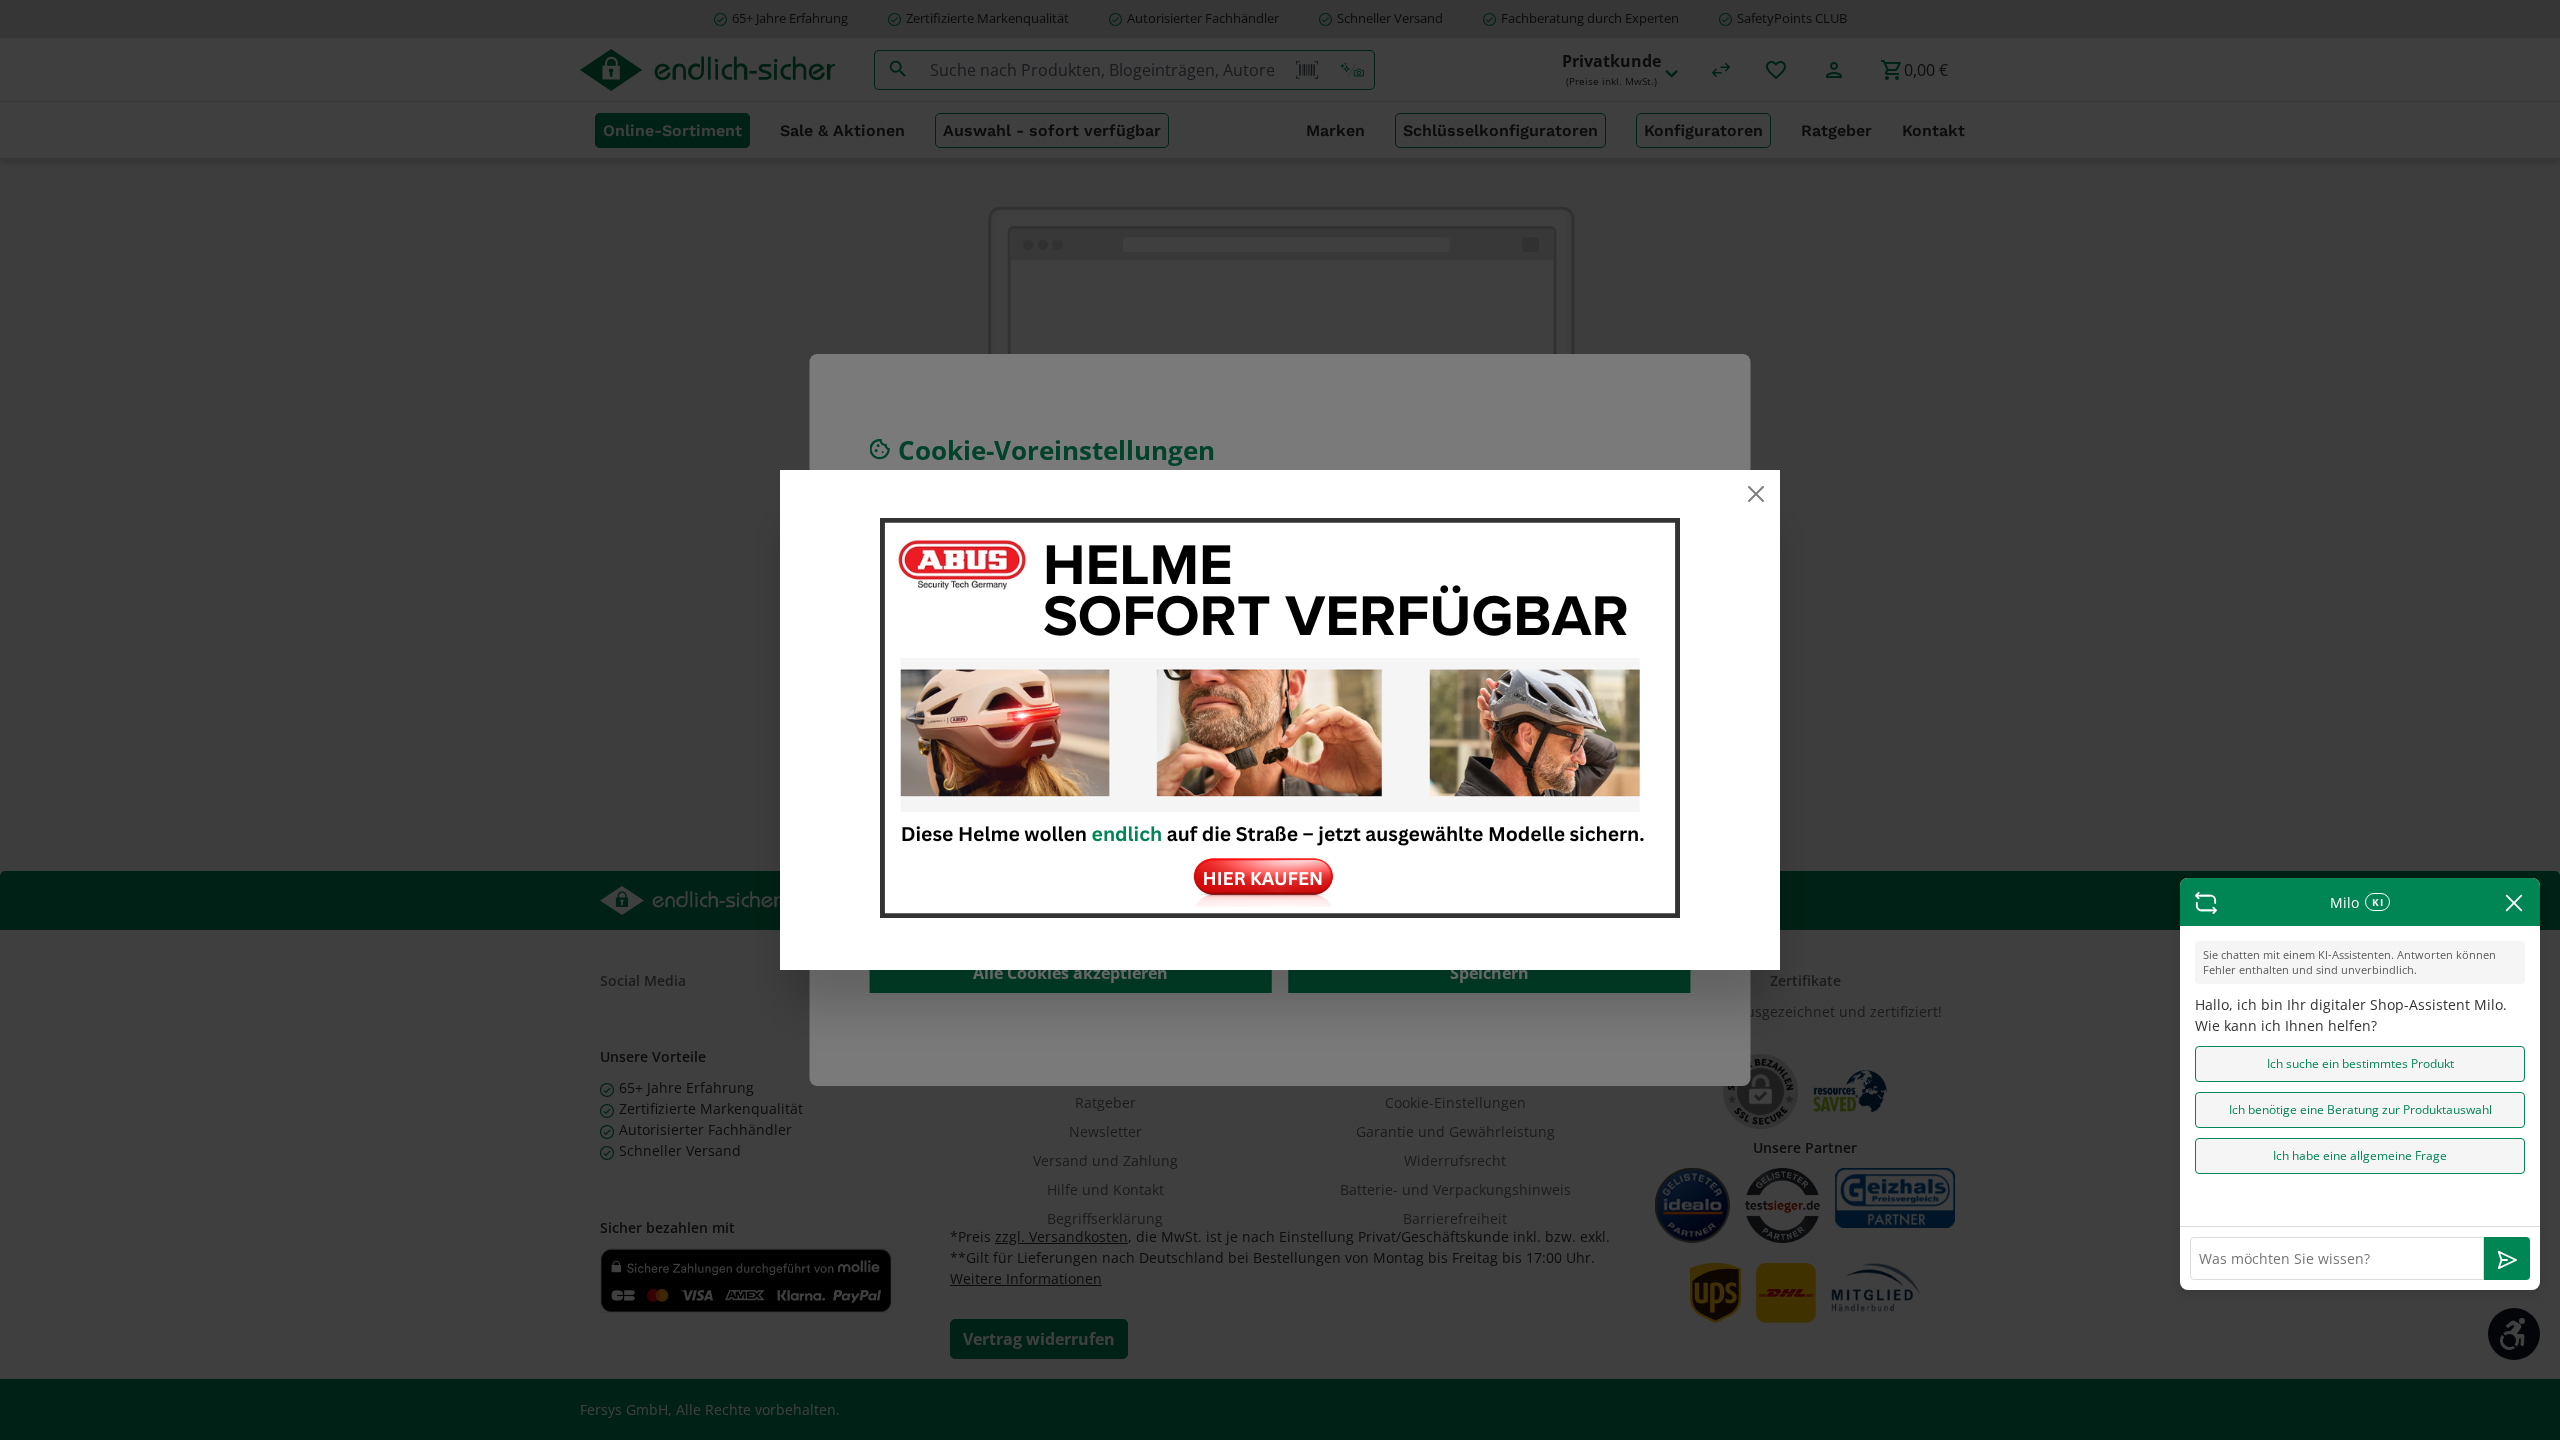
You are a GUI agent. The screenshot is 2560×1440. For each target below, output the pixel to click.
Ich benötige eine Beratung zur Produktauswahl (2360, 1109)
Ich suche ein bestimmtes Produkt (2360, 1063)
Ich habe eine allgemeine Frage (2360, 1155)
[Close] (1756, 494)
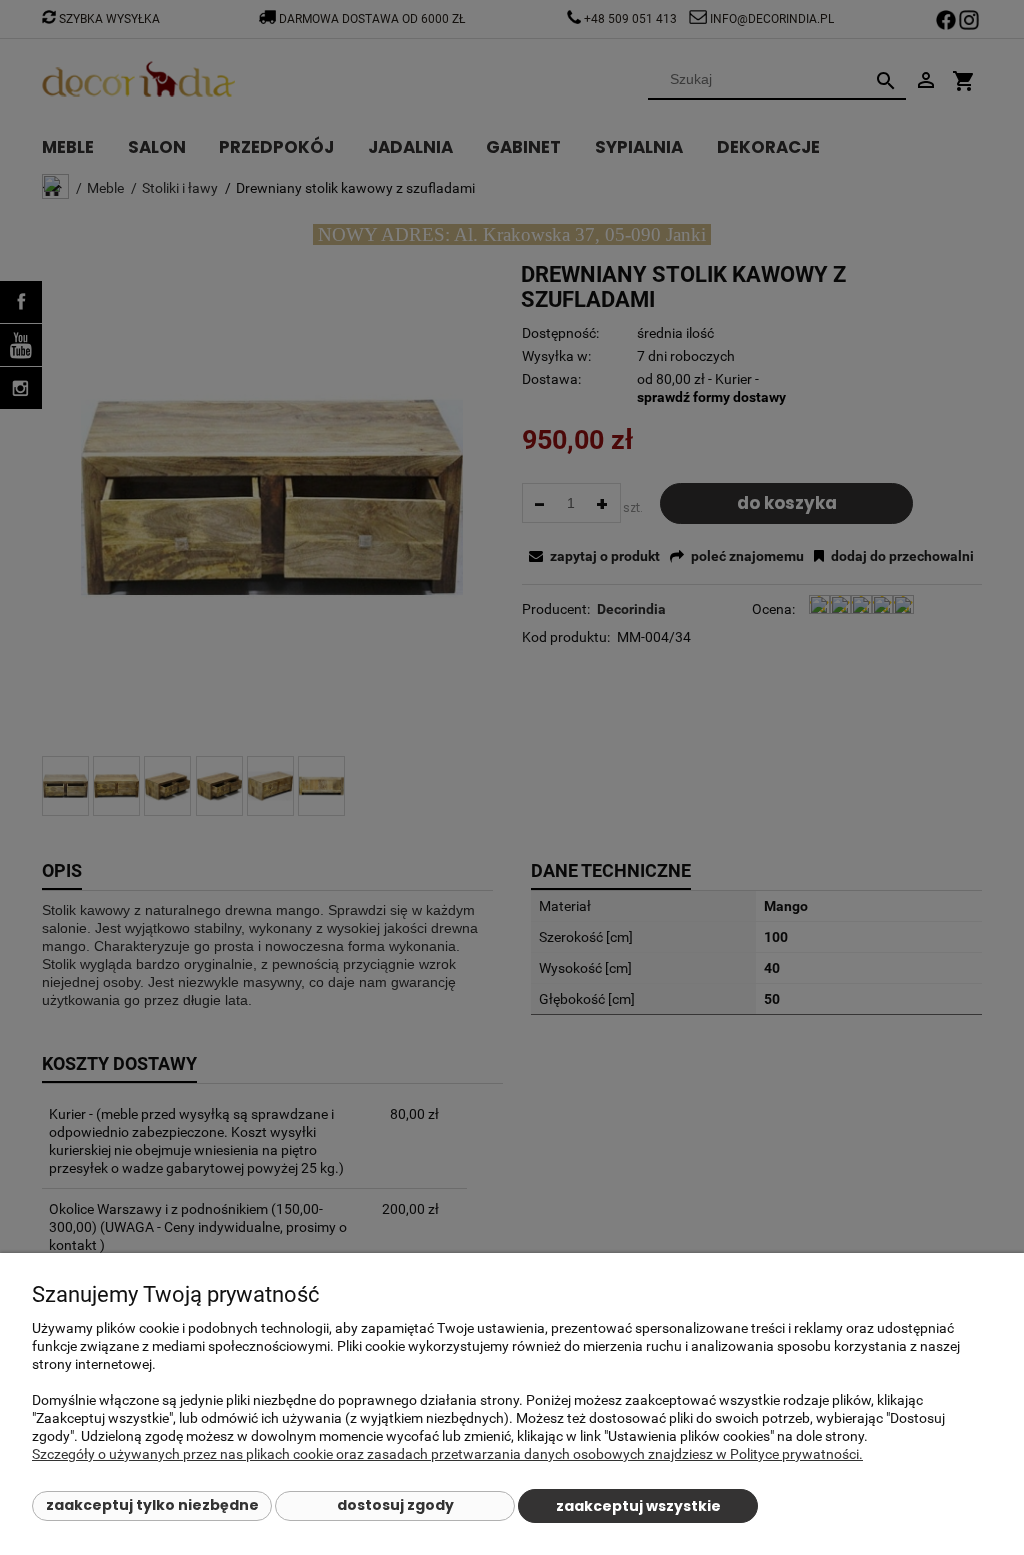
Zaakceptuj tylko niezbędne (152, 1505)
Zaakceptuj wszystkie (638, 1506)
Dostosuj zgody (395, 1505)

• Requirement
Set each line of the records down exactly, leaving every picture out.

• Your response
You are a GUI agent. The screenshot is 2560×1440. For each target below, output the pixel to click.
Ich benötige eine Beratung zur Produktauswahl (2360, 1109)
Ich suche ein bestimmtes Produkt (2360, 1063)
Ich habe eine allgemeine Frage (2360, 1155)
[Close] (1756, 494)
Zaakceptuj tylko niezbędne (152, 1505)
Zaakceptuj wszystkie (638, 1506)
Dostosuj zgody (395, 1505)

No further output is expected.